*PASSAGE:*
>>>>
D’ailleurs, aux États-Unis, dans la seconde partie du XXe siècle, la Food and Drug Administration avait exclu les femmes en âge de procréer des essais cliniques — en raison de certains essais des années 1970-80 dont la prise de médicaments en phase de test avaient gravement touché par la suite les fœtus. Il a fallu que le Congrès vote, seulement en 1993, une politique d’inclusion pour que l’exclusion des femmes des essais cliniques soit abandonnée.

Une femme à la fenêtre // Source : Pixabay

Femme, fenêtre, temps gris

Source : Pixabay

La nouvelle étude, publiée en juin 2020 dans Biology of Sex Differences, s’axe justement sur les médicaments approuvés sur le territoire américain. Les données montrent que 86 d’entre eux (antidépresseurs, médicaments cardiovasculaires et anticonvulsifs, analgésiques…) contiennent un problème pour les femmes dans le dosage. « Lorsqu’il s’agit de prescrire des médicaments, une approche ‘dose unique’ basée sur des essais cliniques dominés par les hommes ne fonctionne pas, et les femmes sont les plus touchées. »

L’étude de Berkeley souligne que pour un même dosage d’un médicament, parmi la liste des 86 produits repérés, 90 % des femmes font l’expérience d’effets secondaires plus graves — nausée, migraine, hallucinations, anomalies cardiaques, etc. En clair, le dosage unique étant basé sur celui d’un homme, il ne correspond pas à une majorité de femmes.

Des différences dans la pharmacocinétique

La raison n’est pas une différence de morphologie, de poids, de taille ou de corpulence. Il s’agit d’une cause médicale connue scientifiquement : la pharmacocinétique. Cela renvoie à la façon dont se comporte la substance active d’un médicament après que celui-ci a été administré dans l’organisme : l’absorption, la distribution, la métabolisation de la substance active. Ce mécanisme renvoie à des différences connues en fonction du sexe du patient ou de la patiente.

Un exemple typique est à trouver dans le Zolpidem, somnifère puissant. En raison de sa pharmacocinétique, il reste plus longtemps dans le sang des femmes que des hommes, ce qui provoque des effets secondaires chez celles-ci, comme une somnolence matinale ou, plus grave, des déficiences cognitives à l’origine d’accidents de la route. En 2013, l’administration sanitaire américaine a donc décidé de réduire la dose recommandée aux femmes.

Un problème répandu

Ces biais masculins dans la recherche scientifique clinique ne concernent d’ailleurs pas que les humains : « La négligence des femmes est très répandue, même dans les études sur les cellules et les animaux où les sujets ont été majoritairement masculins », explique le directeur de cette étude, Irving Zucker. Si la situation s’est améliorée ces dernières années, il déplore qu’on ne soit pas non plus encore arrivé à une situation véritablement égalitaire.

Une étude de 2011 mettait en avant la faible proportion de femmes dans les essais cliniques, et le peu d’attention que beaucoup de ces essais portent à d’éventuelles différences dans les variations des effets du médicament en fonction du sexe (la fameuse pharmacocinétique). Sur 56 essais analysés par cette étude, seules 3 notaient en toute transparence que la généralisation de leurs résultats pouvait être limitée par l’absence de diversité dans leur échantillon.
<<<<
(Données d'ancrage par coordonnées de pixels)
>>>>
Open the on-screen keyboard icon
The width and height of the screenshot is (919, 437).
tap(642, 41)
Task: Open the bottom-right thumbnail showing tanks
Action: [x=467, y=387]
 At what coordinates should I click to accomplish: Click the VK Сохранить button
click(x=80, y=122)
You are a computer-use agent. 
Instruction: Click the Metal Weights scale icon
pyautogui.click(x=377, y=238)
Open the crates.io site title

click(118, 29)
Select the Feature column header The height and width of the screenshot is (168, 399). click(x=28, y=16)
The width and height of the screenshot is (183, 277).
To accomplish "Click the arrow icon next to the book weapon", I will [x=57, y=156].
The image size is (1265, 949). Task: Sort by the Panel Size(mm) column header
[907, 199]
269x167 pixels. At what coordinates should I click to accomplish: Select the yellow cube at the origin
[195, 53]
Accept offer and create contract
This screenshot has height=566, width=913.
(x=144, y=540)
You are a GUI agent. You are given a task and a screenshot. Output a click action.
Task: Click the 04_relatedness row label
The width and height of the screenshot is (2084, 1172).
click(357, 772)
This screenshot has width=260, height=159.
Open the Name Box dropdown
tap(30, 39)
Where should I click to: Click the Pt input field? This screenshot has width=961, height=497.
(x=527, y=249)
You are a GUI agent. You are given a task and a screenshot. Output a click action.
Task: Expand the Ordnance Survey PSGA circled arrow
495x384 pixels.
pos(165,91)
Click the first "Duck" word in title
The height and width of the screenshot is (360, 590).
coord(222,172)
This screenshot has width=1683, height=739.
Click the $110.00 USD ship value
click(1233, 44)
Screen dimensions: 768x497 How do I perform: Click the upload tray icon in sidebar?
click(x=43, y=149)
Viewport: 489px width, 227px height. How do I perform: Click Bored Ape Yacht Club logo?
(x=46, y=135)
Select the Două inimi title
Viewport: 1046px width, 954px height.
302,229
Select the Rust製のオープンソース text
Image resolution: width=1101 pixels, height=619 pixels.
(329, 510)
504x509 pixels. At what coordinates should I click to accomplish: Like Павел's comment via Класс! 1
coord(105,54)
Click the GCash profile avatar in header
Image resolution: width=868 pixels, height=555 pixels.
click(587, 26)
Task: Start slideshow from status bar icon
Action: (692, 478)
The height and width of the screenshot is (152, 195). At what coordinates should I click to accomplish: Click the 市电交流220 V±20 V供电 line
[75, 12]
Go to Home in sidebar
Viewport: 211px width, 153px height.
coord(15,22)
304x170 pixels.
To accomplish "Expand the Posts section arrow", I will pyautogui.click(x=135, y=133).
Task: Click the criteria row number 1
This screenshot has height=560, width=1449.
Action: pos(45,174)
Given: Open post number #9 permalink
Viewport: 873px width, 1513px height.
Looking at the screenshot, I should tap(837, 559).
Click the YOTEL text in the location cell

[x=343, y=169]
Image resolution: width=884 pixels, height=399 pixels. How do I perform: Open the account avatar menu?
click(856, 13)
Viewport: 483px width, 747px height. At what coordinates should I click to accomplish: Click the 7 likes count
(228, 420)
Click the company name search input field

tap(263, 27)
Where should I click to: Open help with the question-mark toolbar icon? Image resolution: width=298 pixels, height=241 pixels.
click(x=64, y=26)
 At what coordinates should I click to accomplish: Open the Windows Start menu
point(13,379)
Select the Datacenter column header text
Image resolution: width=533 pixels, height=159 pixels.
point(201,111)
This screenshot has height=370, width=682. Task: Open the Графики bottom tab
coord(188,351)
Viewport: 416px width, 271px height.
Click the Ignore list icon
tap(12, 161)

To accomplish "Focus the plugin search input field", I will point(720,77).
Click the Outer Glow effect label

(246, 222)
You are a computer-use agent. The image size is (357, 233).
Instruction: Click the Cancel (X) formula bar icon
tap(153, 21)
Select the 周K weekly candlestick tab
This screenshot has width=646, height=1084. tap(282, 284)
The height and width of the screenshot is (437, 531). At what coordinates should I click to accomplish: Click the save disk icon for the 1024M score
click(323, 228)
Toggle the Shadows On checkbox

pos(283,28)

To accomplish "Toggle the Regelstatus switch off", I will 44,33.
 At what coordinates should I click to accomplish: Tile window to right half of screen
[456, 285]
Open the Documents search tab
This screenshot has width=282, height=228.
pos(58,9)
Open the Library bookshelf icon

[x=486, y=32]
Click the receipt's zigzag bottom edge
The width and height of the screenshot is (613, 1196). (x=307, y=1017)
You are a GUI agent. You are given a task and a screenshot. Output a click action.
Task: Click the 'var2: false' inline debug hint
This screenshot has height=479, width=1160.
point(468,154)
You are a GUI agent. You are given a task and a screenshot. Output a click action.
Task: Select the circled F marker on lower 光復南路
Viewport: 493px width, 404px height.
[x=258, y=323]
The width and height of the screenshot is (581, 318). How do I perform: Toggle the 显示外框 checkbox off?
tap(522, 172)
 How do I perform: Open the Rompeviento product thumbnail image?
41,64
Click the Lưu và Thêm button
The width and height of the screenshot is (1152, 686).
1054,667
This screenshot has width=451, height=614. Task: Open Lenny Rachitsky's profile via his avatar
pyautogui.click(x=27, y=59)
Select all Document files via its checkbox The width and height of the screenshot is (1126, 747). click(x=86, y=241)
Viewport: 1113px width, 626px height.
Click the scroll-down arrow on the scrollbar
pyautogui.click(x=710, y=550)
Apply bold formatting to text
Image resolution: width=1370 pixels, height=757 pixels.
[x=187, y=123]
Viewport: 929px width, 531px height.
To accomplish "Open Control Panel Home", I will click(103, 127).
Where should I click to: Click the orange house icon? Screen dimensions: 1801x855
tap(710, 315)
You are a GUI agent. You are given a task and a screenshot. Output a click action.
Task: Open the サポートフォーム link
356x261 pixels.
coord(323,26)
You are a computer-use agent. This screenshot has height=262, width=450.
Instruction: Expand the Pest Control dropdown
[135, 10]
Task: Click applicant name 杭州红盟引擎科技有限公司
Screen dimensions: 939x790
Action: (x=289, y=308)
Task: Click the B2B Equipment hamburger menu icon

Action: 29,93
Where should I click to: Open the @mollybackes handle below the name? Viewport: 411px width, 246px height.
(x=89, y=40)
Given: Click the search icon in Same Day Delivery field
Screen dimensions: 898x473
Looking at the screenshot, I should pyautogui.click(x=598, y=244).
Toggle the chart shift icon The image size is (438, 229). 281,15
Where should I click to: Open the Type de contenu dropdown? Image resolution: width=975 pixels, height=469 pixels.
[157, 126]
<<<<
*EXERCICE:*
Transcrivez le passage sur le dosage des médicaments chez les femmes en partant des mots « Une étude de » et en vous arrêtant après les mots « dans leur échantillon. ».

*CORRIGÉ:*
Une étude de 2011 mettait en avant la faible proportion de femmes dans les essais cliniques, et le peu d’attention que beaucoup de ces essais portent à d’éventuelles différences dans les variations des effets du médicament en fonction du sexe (la fameuse pharmacocinétique). Sur 56 essais analysés par cette étude, seules 3 notaient en toute transparence que la généralisation de leurs résultats pouvait être limitée par l’absence de diversité dans leur échantillon.